Julia Russell, RN, MPhil (Nursing)”

 

 


 

 

[1] Relevant months are referred to as Months 1-5 to protect privacy.

[2] Heart failure in which the heart is unable to maintain an adequate circulation of blood in the bodily tissues or to pump out the venous blood returned to it by the veins. Symptoms of CHF include shortness of breath (dyspnoea), fatigue and weakness, and swelling (oedema) in the legs, ankles, and feet.

[3] Very rapid uncoordinated contractions of the atria of the heart resulting in a lack of synchronism between heartbeat and pulse.

[4] An obstruction of a pulmonary artery or one of its branches that is usually produced by a blood clot that has originated in a vein of the leg or pelvis and travelled to the lungs.

[5] Abnormally high blood pressure.

[6] A disorder of the inner ear that is marked by recurrent attacks of dizziness, tinnitus, and hearing loss.

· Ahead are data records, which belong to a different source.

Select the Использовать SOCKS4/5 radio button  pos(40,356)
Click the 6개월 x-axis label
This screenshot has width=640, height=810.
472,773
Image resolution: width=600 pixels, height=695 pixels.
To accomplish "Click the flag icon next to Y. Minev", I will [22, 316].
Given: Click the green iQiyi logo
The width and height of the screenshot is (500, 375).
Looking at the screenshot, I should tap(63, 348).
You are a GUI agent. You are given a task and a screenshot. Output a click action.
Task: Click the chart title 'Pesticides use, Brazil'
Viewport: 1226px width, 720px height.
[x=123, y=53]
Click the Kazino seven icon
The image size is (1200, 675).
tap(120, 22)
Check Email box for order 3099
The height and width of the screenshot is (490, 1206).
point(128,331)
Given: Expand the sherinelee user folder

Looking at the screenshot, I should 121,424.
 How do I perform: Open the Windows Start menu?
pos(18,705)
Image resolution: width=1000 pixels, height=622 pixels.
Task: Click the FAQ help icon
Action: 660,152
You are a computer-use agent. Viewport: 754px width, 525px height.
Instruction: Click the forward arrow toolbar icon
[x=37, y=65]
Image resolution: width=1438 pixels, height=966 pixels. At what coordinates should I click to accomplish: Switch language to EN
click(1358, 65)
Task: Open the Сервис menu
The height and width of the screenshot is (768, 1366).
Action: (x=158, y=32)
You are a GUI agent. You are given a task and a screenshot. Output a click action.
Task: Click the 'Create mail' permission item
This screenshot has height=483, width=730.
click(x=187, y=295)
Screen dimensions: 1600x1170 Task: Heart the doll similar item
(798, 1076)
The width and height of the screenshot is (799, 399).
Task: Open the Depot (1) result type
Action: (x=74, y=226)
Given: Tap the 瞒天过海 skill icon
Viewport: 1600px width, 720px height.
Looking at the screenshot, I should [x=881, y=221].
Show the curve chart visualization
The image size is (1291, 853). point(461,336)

[7] A condition that is characterised by a decrease in bone mass with decreased density and enlargement of bone spaces, producing porosity and fragility.

[8] A chronic pain disorder that can cause severe facial pain.

[9] A medication used to lower lipid levels in the blood.

[10] A medication used to promote urine production and expel excess fluid from the body.

[11] A medication used to treat pain.

[12] An anticoagulant (blood thinner) medication commonly used to treat blood clots and help to prevent stroke in people who have atrial fibrillation, valvular heart disease, or artificial heart valves.

[13] A vocationally registered GP. Dr D told HDC that he was contracted to provide GP services at the rest home and was the sole GP at the rest home for 15 years. He terminated his contract at the rest home on 30 Month3.

[14] A supratherapeutic INR (Internalised Normalised Ratio) indicates that the blood is clotting too slowly, increasing the risk of bleeding.

[15] A normal adult respiratory rate is roughly 12–20 breaths per minute.

[16] Escherichia coli — bacteria commonly responsible for UTIs.

[17] Low sodium concentration in the blood.

[18] An external laboratory that provides testing services.

[19] Specifically, Mrs B stated that Mrs A was found wet on 3 Month4, 9 Month4, 10 Month4, 16 Month4, and 26 Month4.

[20] Contracted to provide nurse practitioner services at the rest home in 2018.

[21] A product that alkalises urine.

[22] Contracted to provide nurse practitioner services at the rest home in 2018.

[23] An antibiotic.

[24] Right 4(1) states: “Every consumer has the right to have services provided with reasonable care and skill.”

[25] Best Tests. July 2015.

[26] RN Russell retracted this criticism in her subsequent advice. See the appended advice dated 23 September 2019.